Après avoir étudié cinq scénarios, allant du réseau d’autobus rapides aux solutions hybrides, le choix de la Société de transport de l’Outaouais (STO) s’est effectivement porté sur cette solution. « À la vue de l’importante croissance de population prévue au cours des 20 à 30 prochaines années, le tramway répondra aux besoins de déplacements anticipés », assure Sandrine Poteau, directrice adjointe du Service de la planification et du développement stratégique à la STO.
Destiné à relier l’ouest de Gatineau aux centres-villes de Gatineau et d’Ottawa, le tracé de 24 km devrait passer par le chemin d’Aylmer, le boulevard du Plateau, le boulevard Alexandre-Taché et la rue Laurier. Toutefois, il reste encore plusieurs étapes à finaliser avant sa construction. « C’est un des projets de transport en commun les plus complexes du Canada, puisqu’il relie deux provinces, dont la capitale fédérale », précise Alain Tremblay, directeur du Bureau de projet du système de transport collectif structurant de la STO.

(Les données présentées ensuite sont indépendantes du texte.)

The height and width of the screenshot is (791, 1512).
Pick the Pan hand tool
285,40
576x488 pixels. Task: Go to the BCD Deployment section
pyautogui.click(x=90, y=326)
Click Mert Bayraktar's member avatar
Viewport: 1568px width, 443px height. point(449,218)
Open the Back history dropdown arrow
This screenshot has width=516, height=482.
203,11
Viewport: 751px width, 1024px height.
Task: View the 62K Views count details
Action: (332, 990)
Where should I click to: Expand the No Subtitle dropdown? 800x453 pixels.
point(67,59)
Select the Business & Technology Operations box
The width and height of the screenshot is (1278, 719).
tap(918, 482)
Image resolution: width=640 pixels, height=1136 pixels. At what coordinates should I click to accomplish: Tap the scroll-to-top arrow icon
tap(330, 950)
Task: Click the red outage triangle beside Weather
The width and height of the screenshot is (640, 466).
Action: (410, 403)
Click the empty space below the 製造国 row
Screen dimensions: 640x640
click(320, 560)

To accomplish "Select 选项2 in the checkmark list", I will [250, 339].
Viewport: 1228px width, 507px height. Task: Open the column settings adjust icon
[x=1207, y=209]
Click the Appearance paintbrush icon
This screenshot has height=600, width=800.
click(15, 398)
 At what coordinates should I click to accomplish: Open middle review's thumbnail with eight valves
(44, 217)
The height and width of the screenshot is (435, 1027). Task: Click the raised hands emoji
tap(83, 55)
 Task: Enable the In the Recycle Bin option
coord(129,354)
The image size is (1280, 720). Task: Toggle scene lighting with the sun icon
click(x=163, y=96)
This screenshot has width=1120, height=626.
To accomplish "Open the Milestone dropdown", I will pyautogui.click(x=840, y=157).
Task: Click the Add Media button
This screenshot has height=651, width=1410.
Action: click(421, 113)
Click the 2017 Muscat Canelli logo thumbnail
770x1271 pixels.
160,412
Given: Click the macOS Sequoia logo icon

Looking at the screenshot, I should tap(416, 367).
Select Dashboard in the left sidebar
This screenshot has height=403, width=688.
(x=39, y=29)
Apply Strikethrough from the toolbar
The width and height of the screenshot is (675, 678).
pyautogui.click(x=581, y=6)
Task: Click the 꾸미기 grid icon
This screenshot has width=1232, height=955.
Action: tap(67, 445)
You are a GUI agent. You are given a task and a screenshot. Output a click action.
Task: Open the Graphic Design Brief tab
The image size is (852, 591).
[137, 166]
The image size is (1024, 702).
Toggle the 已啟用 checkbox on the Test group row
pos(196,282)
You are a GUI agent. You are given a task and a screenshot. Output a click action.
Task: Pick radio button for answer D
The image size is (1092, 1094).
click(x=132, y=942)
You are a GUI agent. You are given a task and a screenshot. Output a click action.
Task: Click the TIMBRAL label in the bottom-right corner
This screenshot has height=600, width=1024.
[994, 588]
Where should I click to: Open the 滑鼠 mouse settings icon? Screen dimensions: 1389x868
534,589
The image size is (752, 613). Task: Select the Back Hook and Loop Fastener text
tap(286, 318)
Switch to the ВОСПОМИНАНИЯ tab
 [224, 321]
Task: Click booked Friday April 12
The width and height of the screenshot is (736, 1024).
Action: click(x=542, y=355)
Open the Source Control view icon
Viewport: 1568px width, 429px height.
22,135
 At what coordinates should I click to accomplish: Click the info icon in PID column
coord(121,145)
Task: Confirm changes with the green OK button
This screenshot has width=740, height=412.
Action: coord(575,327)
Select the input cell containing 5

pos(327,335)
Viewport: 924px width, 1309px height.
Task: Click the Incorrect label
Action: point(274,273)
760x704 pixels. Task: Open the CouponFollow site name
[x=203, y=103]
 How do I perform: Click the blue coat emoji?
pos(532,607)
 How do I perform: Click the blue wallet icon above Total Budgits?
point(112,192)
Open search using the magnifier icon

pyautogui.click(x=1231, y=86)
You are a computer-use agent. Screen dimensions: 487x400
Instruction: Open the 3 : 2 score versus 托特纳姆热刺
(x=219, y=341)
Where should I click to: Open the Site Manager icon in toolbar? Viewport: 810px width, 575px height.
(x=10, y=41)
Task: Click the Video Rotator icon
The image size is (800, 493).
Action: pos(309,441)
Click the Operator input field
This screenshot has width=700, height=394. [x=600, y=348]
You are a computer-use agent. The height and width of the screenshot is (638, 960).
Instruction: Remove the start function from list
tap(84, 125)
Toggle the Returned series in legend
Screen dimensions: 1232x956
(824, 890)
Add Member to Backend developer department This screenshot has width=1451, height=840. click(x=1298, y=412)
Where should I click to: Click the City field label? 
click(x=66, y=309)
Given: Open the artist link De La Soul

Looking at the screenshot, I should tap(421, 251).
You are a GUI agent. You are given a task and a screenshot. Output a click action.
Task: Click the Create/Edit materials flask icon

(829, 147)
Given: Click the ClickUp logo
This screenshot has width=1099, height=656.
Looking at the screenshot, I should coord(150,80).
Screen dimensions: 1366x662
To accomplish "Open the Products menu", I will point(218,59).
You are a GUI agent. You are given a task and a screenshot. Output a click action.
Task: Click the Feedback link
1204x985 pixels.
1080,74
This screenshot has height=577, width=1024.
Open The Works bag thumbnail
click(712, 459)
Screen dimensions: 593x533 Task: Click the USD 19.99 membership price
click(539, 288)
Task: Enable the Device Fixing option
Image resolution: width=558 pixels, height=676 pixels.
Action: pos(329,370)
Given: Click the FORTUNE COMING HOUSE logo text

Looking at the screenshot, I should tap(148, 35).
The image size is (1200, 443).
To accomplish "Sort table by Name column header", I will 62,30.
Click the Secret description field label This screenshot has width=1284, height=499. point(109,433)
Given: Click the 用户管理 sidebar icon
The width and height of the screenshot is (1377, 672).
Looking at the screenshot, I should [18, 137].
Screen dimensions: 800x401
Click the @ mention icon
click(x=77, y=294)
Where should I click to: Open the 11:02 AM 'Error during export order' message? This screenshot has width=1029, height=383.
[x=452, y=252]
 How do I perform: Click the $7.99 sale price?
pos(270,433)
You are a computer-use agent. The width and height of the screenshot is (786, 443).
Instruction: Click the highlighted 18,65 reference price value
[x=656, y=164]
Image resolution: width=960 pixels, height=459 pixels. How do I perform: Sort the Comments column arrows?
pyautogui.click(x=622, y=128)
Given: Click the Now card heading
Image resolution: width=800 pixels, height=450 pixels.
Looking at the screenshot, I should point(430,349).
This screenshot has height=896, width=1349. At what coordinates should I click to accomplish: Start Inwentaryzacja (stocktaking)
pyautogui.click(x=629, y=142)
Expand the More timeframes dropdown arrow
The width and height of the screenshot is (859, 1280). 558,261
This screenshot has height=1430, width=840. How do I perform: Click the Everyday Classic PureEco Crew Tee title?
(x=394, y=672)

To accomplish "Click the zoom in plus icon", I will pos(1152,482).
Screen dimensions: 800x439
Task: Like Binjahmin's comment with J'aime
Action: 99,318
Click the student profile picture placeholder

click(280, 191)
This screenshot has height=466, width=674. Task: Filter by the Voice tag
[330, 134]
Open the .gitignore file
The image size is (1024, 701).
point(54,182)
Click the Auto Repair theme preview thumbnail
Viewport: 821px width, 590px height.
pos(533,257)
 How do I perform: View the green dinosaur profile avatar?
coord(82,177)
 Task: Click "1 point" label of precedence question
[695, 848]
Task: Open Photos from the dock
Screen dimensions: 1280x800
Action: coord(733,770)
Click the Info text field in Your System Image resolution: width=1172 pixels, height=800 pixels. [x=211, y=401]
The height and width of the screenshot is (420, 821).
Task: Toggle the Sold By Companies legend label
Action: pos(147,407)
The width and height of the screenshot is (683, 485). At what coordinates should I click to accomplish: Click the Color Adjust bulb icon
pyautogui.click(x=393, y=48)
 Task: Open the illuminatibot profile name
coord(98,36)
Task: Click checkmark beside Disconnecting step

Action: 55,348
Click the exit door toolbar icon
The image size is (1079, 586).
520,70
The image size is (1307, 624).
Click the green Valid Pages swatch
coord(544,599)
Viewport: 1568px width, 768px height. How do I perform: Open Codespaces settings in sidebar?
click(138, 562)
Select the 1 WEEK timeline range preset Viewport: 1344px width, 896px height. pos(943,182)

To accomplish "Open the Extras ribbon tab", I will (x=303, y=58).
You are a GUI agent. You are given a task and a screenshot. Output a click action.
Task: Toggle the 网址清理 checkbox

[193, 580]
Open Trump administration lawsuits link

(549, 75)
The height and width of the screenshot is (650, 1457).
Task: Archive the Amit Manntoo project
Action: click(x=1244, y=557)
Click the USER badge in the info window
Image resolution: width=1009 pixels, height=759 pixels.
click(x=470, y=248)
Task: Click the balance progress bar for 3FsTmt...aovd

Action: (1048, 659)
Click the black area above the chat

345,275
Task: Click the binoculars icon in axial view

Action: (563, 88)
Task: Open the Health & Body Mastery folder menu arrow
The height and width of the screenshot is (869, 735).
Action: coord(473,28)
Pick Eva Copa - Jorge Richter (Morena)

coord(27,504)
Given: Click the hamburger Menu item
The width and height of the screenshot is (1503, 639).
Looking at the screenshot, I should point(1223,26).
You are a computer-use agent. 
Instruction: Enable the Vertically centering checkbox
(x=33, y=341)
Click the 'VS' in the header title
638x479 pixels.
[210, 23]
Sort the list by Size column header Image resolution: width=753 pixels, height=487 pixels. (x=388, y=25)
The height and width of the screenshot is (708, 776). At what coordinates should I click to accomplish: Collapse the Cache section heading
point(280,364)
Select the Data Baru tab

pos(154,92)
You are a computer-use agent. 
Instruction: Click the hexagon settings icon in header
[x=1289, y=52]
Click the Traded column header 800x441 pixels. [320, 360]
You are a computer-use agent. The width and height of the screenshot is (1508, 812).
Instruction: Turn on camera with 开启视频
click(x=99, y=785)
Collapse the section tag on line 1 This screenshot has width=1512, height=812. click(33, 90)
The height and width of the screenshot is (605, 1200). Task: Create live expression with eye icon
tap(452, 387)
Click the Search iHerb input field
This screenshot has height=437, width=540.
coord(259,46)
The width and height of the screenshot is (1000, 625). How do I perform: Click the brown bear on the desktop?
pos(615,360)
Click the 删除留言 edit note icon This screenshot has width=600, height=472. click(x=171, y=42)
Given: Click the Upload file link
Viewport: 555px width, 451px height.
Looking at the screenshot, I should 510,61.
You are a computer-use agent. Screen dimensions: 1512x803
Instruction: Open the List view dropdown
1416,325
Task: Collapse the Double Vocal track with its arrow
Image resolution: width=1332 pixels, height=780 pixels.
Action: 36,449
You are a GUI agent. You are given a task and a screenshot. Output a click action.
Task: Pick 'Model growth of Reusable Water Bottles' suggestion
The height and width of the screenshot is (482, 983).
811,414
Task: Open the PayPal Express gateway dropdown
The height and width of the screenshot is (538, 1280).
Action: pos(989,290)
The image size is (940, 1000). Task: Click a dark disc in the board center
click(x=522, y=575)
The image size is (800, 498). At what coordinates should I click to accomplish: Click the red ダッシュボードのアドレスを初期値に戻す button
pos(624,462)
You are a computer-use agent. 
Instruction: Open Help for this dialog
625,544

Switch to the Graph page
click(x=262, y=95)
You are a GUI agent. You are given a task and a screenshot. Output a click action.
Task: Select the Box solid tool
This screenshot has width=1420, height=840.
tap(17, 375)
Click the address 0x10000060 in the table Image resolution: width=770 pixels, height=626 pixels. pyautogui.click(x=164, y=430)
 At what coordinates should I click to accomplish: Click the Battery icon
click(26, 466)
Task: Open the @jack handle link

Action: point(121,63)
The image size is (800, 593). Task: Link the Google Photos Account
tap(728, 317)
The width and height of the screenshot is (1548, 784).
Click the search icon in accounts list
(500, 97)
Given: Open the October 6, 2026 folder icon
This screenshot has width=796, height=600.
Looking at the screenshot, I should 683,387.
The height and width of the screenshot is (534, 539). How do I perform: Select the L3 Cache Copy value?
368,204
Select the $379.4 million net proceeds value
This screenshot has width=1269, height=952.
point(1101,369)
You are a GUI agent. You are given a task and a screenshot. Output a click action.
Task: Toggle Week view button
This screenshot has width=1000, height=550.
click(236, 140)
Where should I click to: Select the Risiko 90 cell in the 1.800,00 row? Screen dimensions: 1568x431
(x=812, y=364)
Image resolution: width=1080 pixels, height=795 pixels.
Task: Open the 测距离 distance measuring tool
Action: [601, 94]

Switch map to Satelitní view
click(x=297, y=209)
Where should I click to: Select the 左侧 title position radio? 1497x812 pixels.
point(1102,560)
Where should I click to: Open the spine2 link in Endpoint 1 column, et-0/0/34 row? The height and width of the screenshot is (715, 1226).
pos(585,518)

Plusieurs études doivent prochainement être effectuées pour analyser les répercussions environnementales du futur tramway, qui pourrait transporter jusqu’à 50 000 usagers par jour. Les différents ordres de gouvernement doivent aussi se prononcer sur son financement, évalué entre 3 et 4 milliards de dollars, auxquels s’ajouteront les taxes et les frais financiers selon le mode de réalisation choisi et le tracé final. « On a encore un bon quatre ans de peaufinage d’études, d’analyses et d’appels d’offres avant la première pelletée de terre », estime Alain Tremblay.